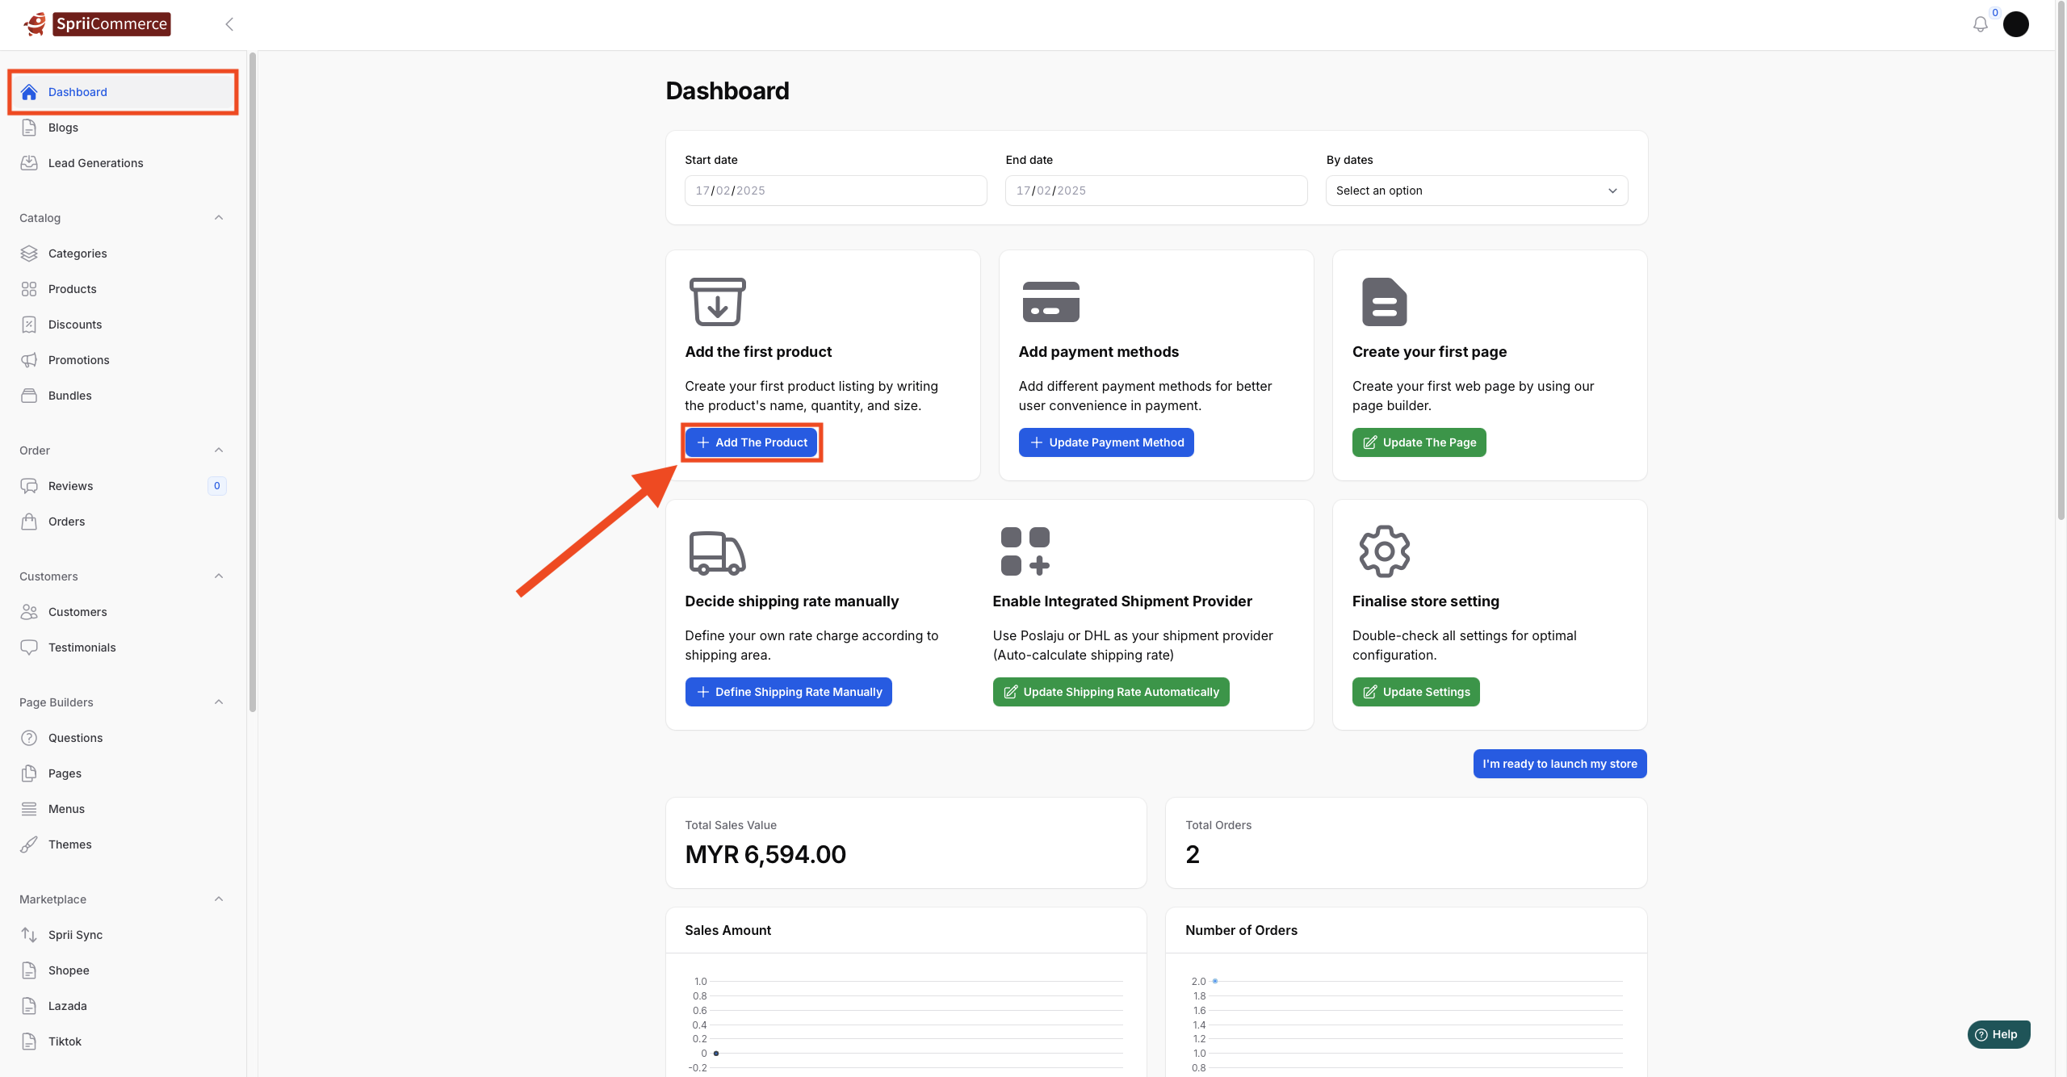2067x1077 pixels.
Task: Click the Themes paintbrush icon
Action: pyautogui.click(x=29, y=844)
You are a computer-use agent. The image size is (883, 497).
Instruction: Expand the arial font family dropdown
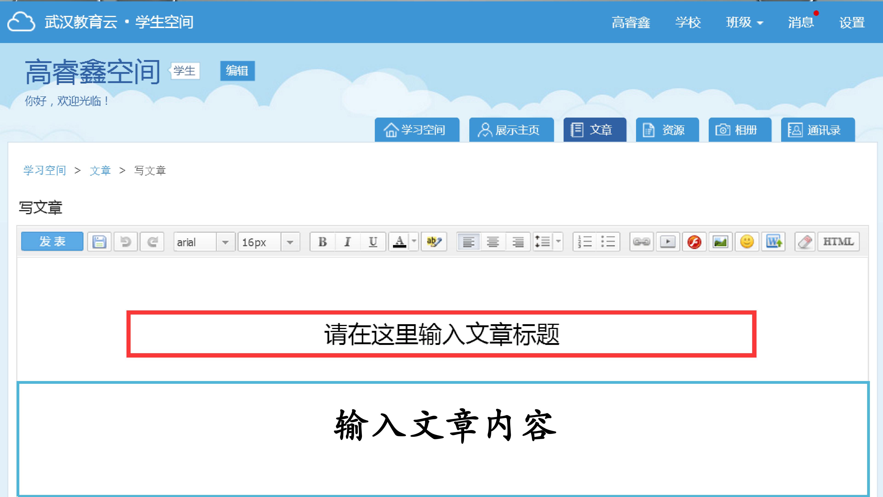tap(225, 242)
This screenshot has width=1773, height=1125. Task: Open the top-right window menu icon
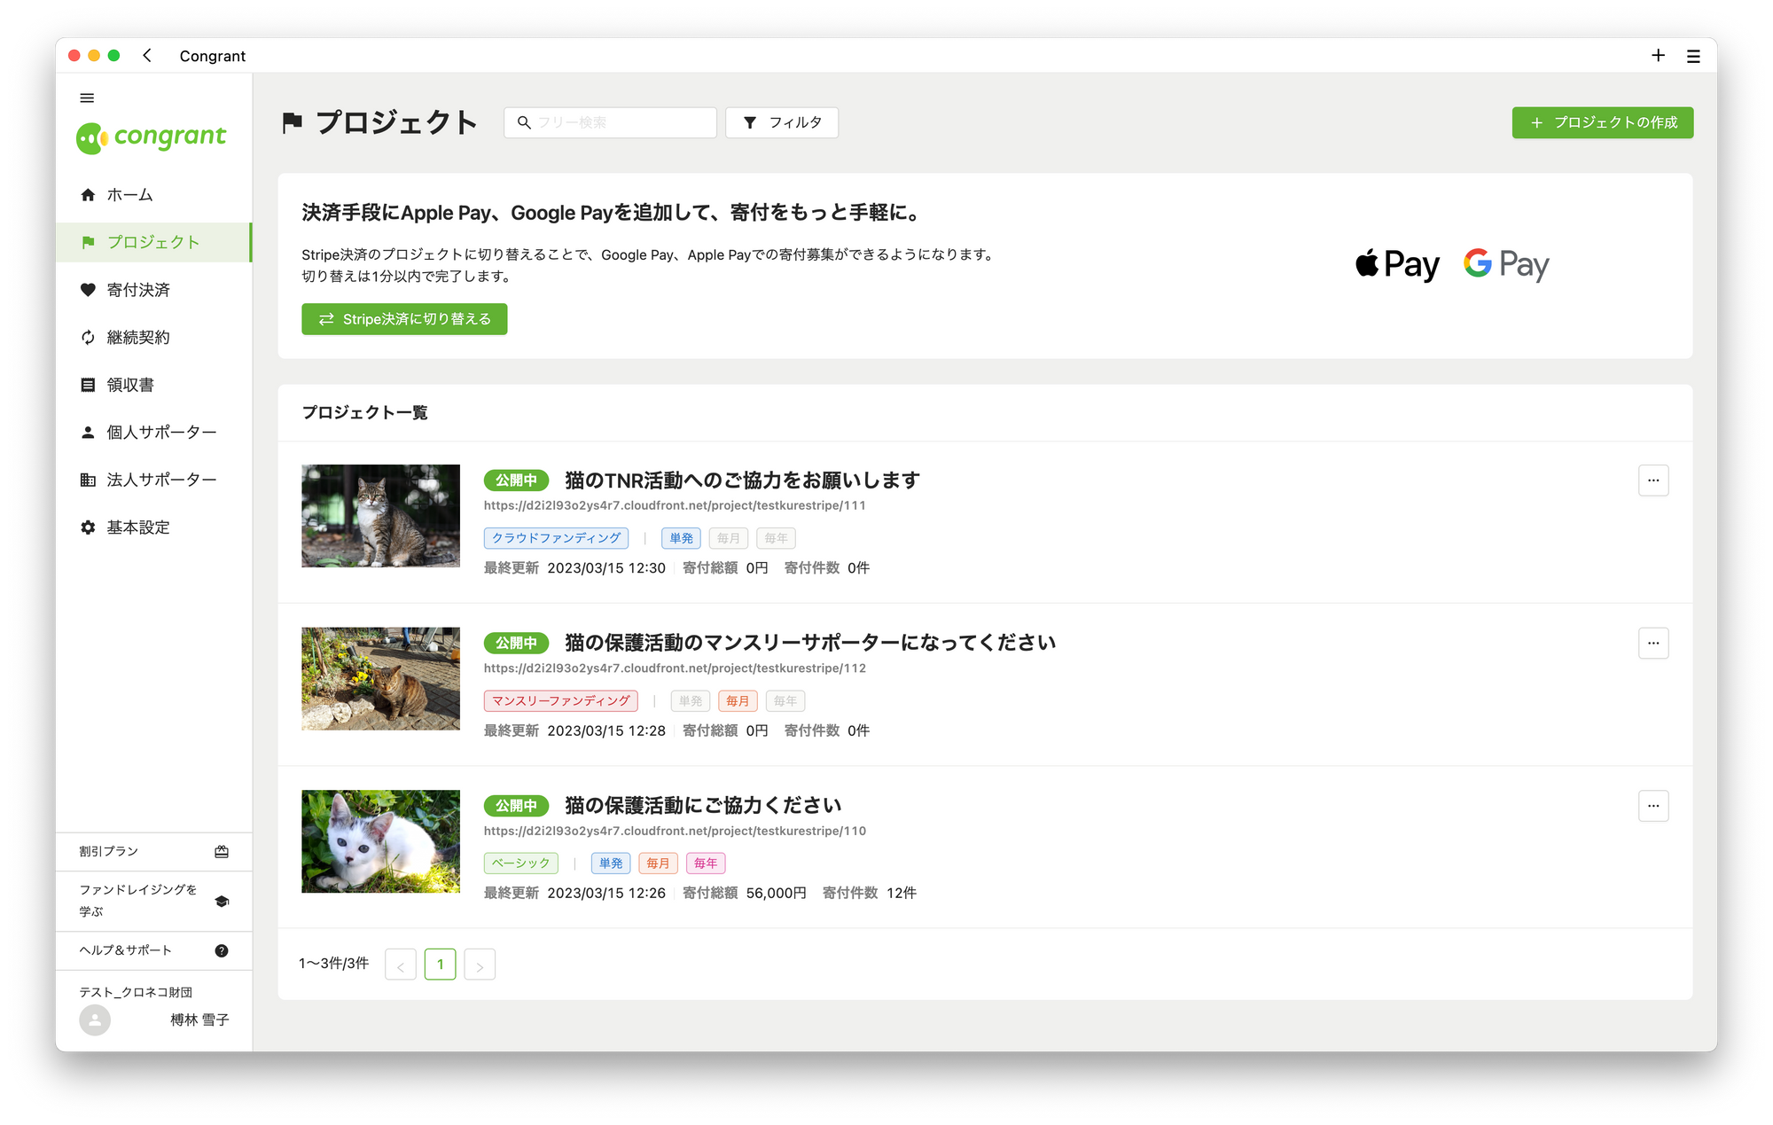click(x=1693, y=56)
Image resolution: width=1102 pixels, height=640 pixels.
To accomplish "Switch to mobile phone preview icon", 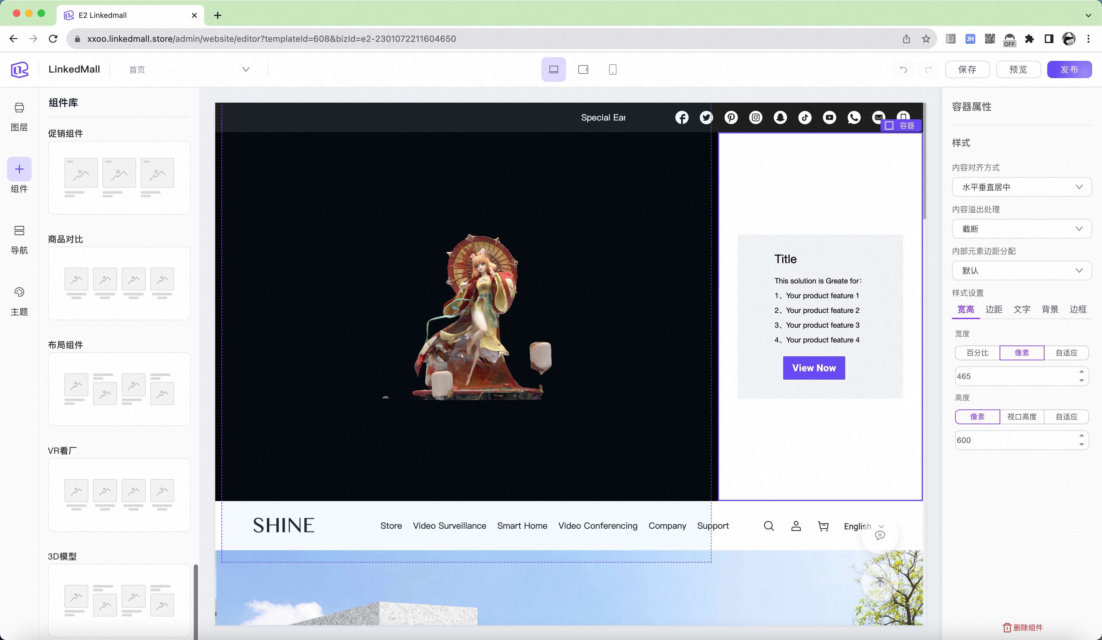I will pos(613,70).
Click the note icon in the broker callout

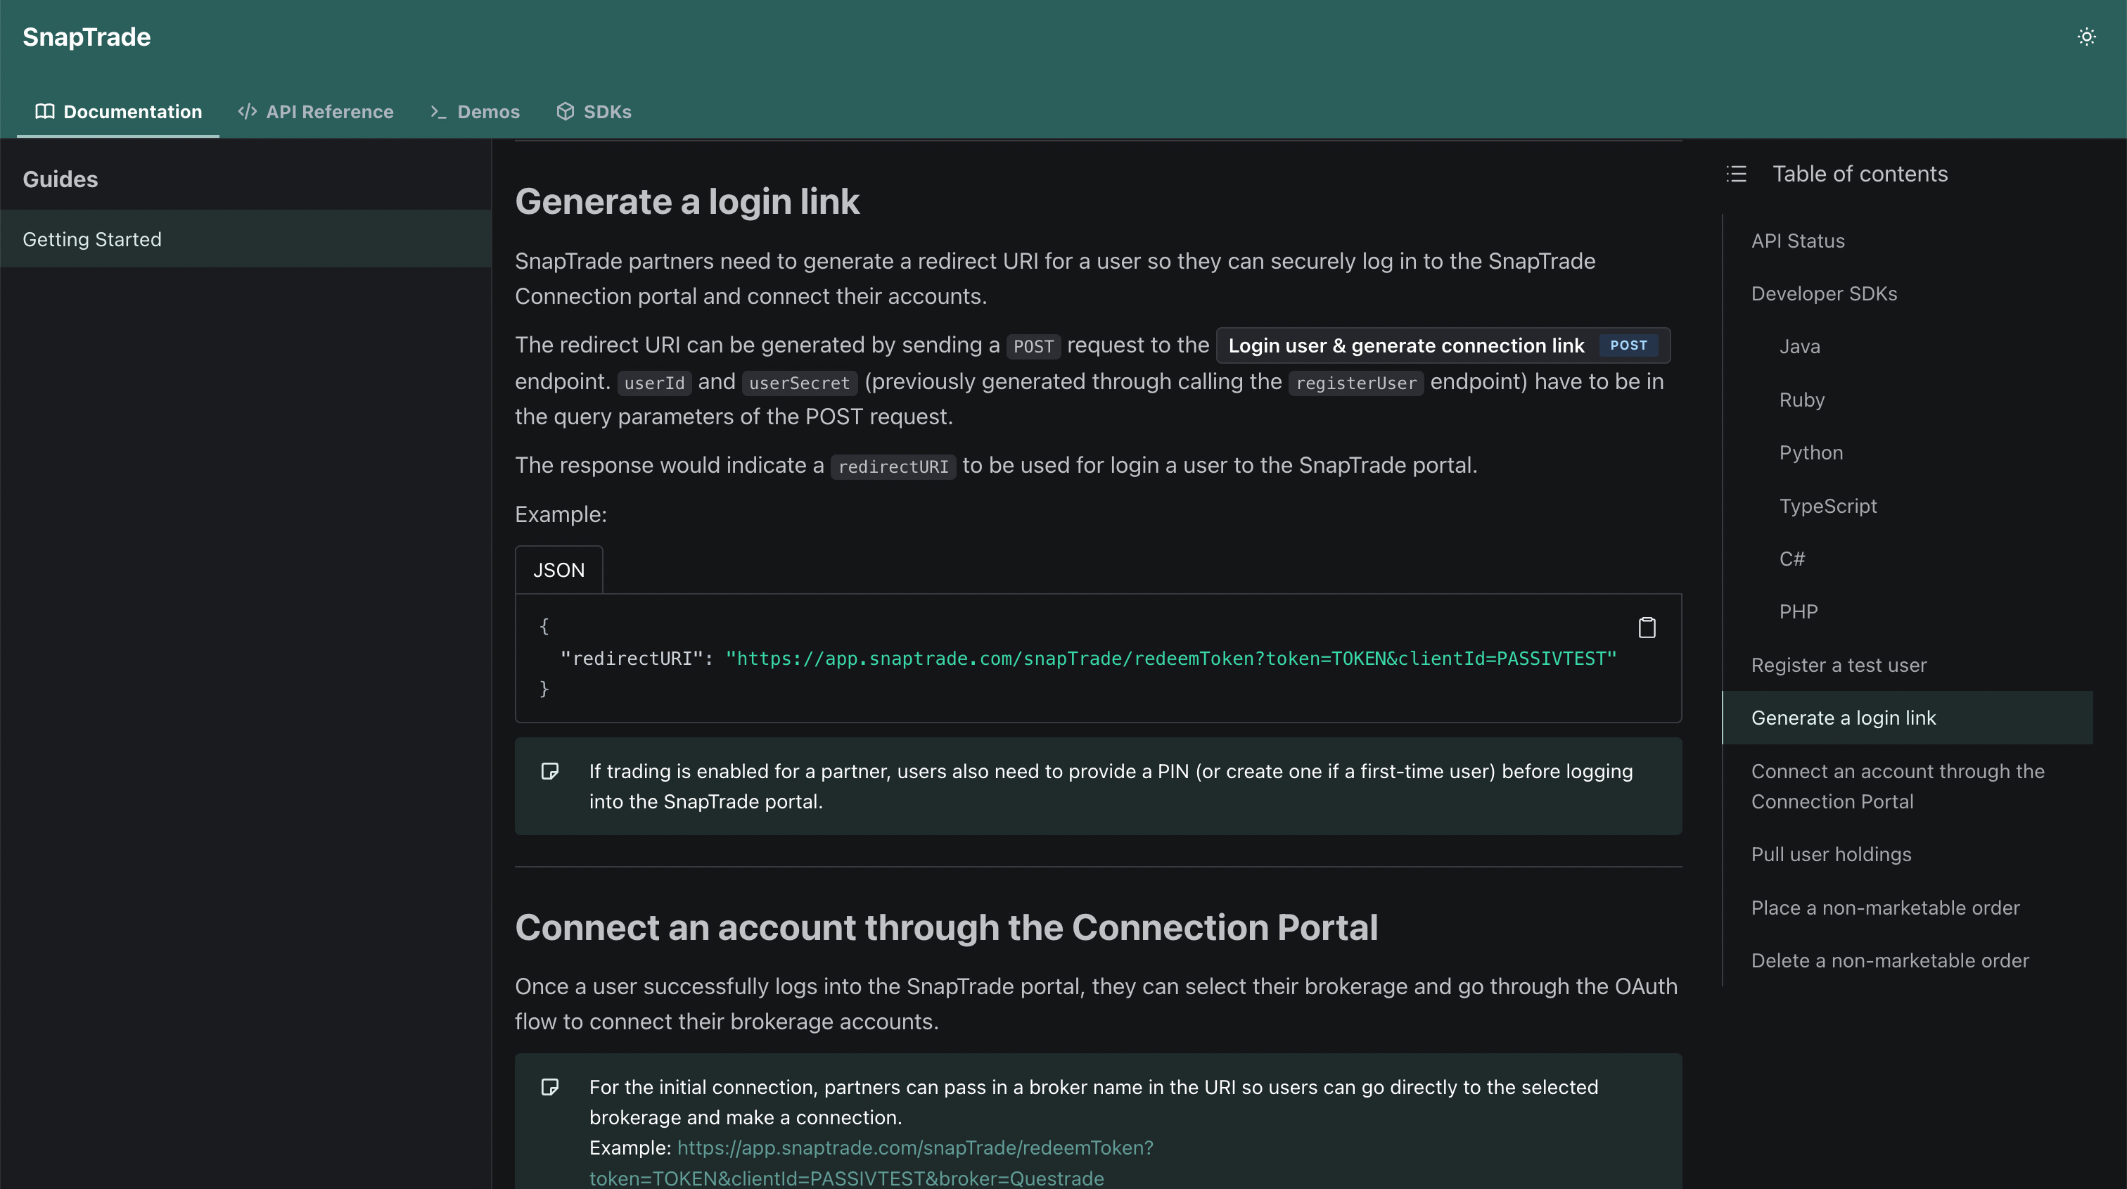point(550,1087)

* * * *

__Exercise aim__:
Exact copy, no pictures. Write out the lines in the entries above, starting with the line with "You are a computer-use" and going on through the line with "Image resolution: width=1102", keeping both.

__Response below__:
You are a computer-use agent. The image size is (883, 497).
Instruction: Expand the arial font family dropdown
tap(225, 242)
This screenshot has width=1773, height=1125. Task: Open the top-right window menu icon
click(x=1693, y=56)
Image resolution: width=1102 pixels, height=640 pixels.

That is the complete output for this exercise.